> [WHAT THE EXERCISE ASKS]:
Below is a listing. Gather each line of it that contains "agent".

> [DATA RECORDS]:
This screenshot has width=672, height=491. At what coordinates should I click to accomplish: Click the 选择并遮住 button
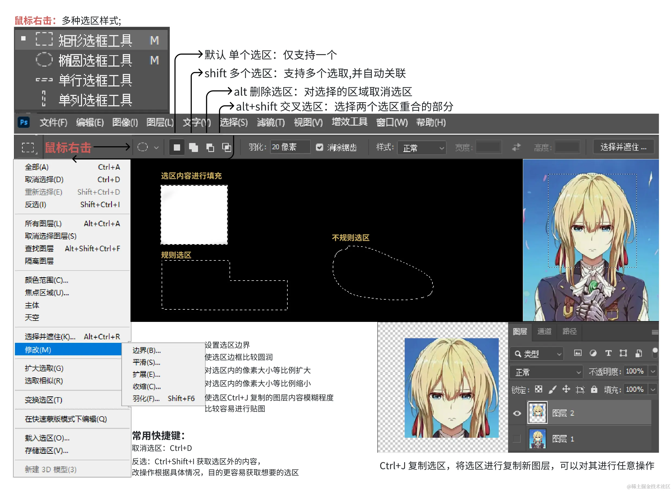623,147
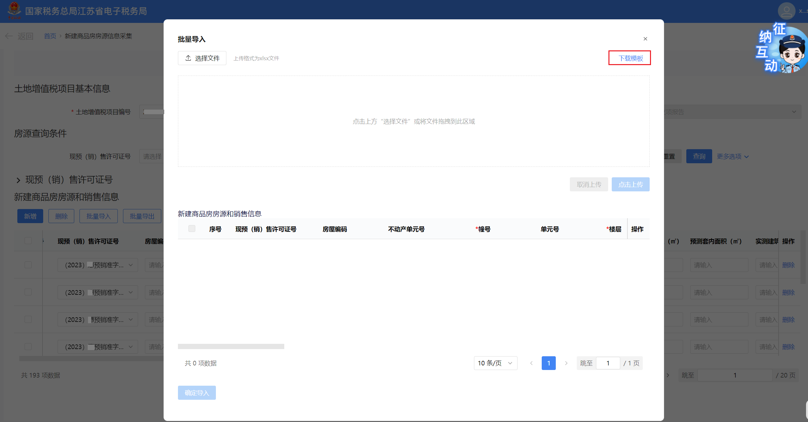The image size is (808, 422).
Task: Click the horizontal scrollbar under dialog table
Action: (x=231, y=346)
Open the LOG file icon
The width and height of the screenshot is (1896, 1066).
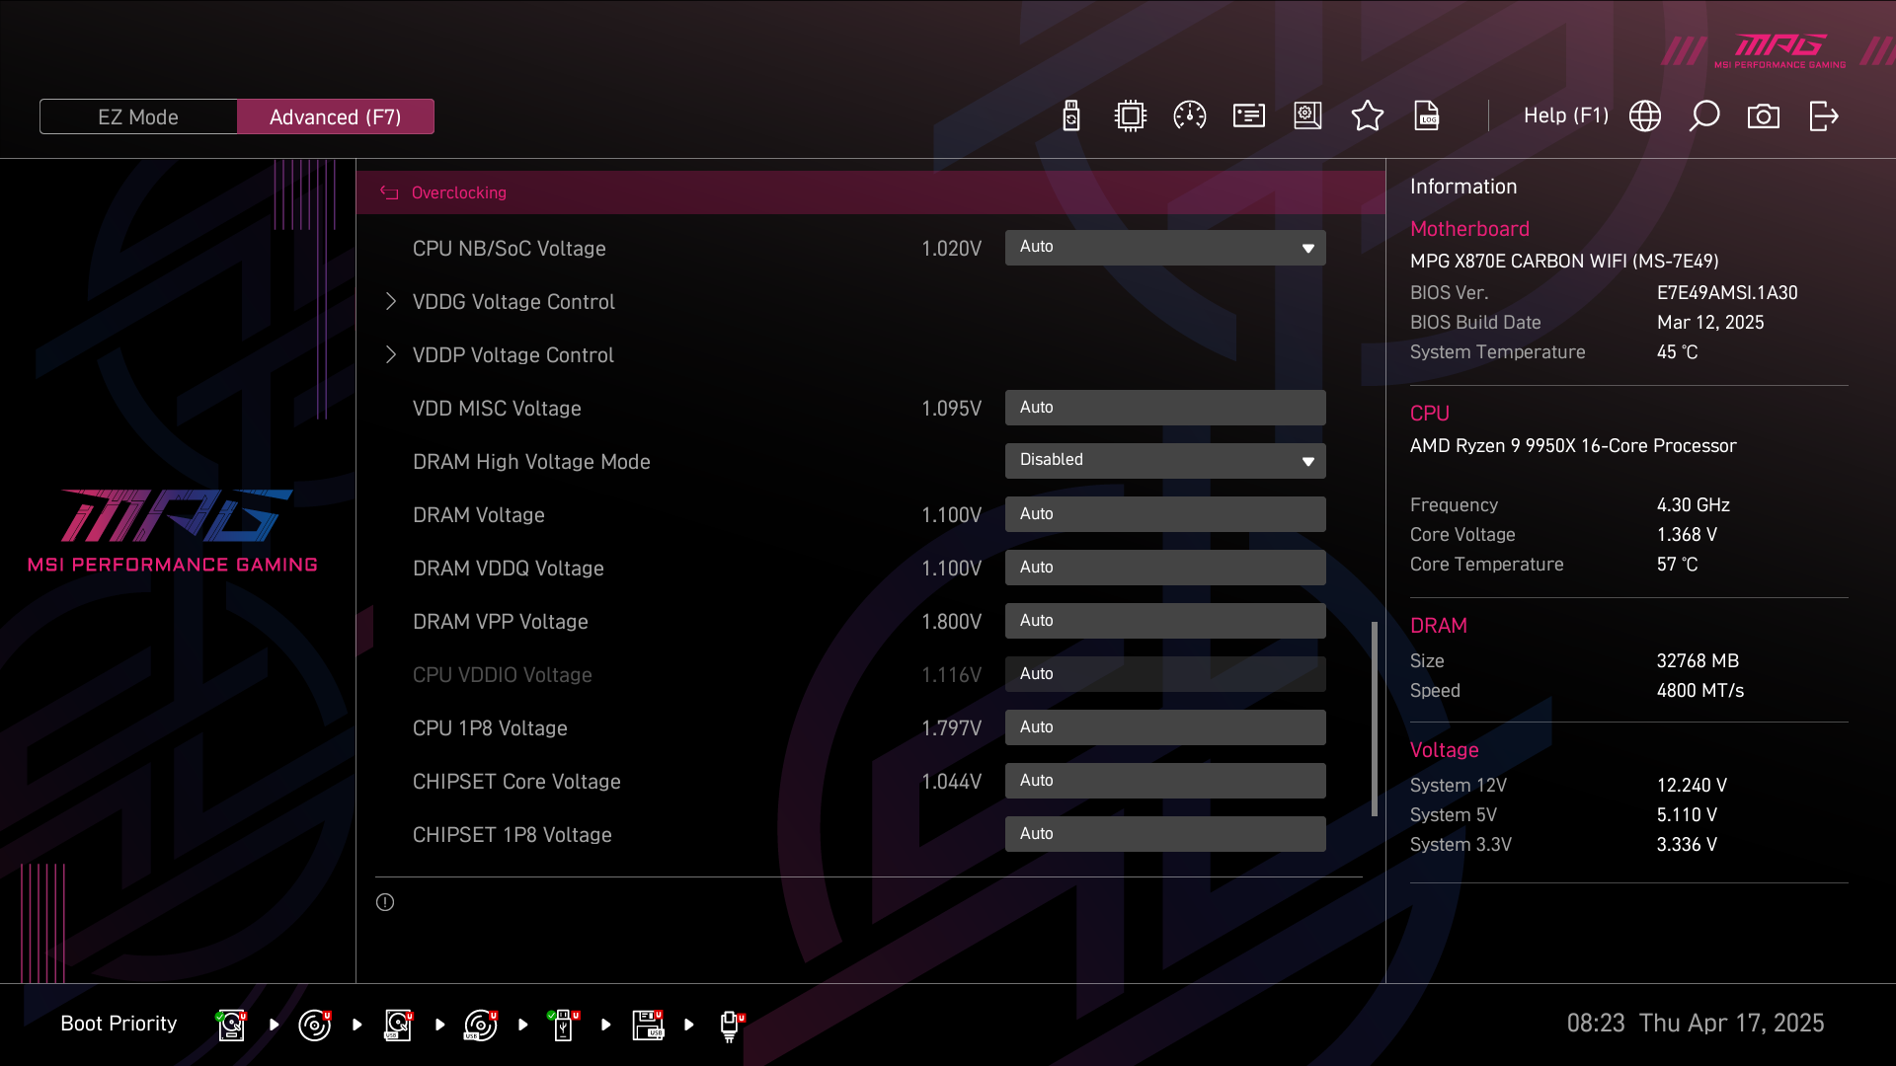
---
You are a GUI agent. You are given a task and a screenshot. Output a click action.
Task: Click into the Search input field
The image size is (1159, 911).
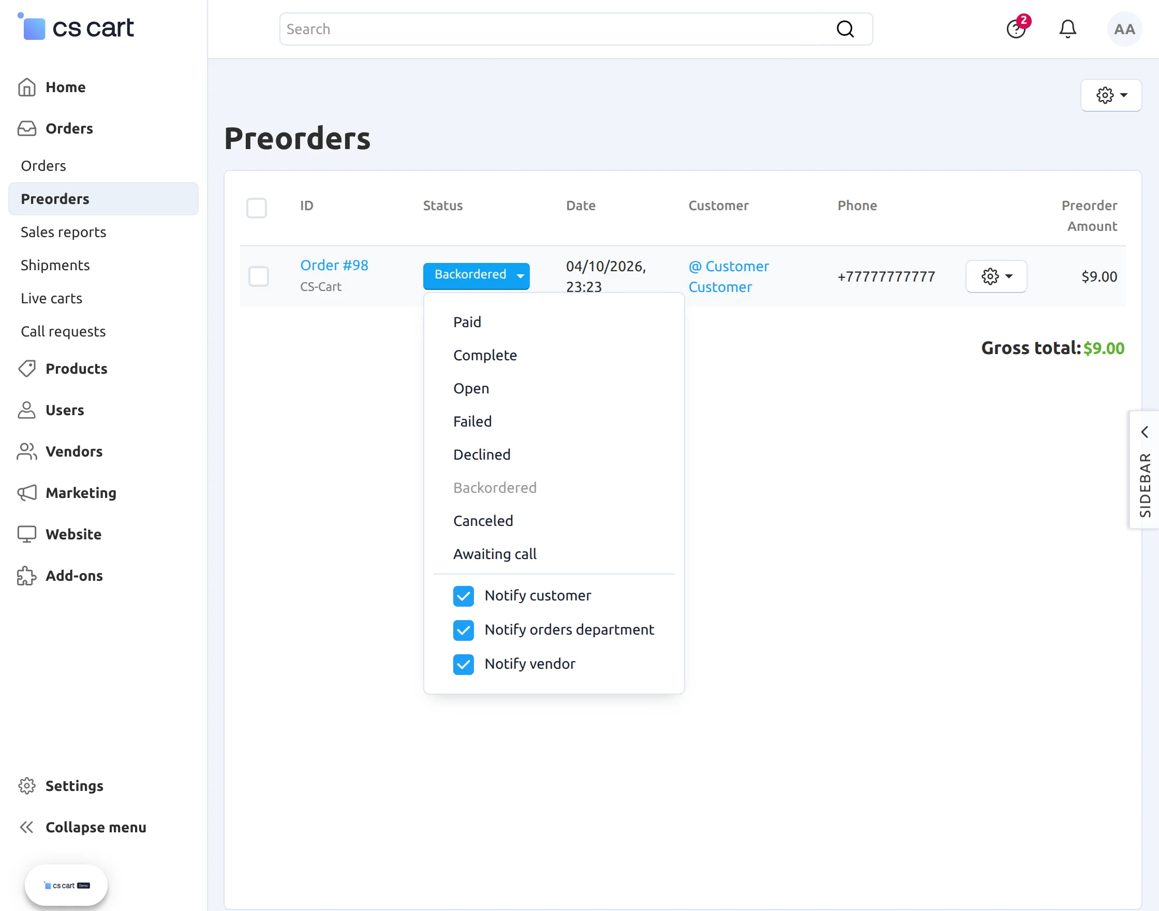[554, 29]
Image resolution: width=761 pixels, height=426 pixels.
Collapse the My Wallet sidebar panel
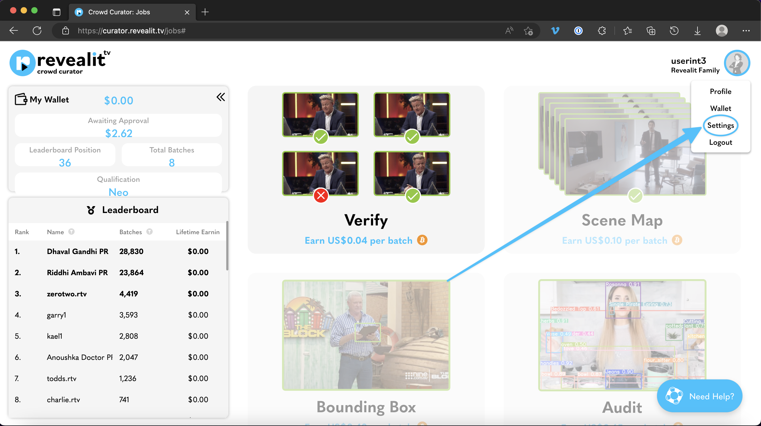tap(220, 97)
==
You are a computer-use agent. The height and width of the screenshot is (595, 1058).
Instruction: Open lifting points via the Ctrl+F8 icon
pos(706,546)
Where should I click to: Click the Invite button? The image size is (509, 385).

> [SOLUTION TO THE EXERCISE]:
You are a GUI agent. You are given a task and a screenshot. Output a click action.
You are a computer-use agent. The height and width of the screenshot is (595, 1058).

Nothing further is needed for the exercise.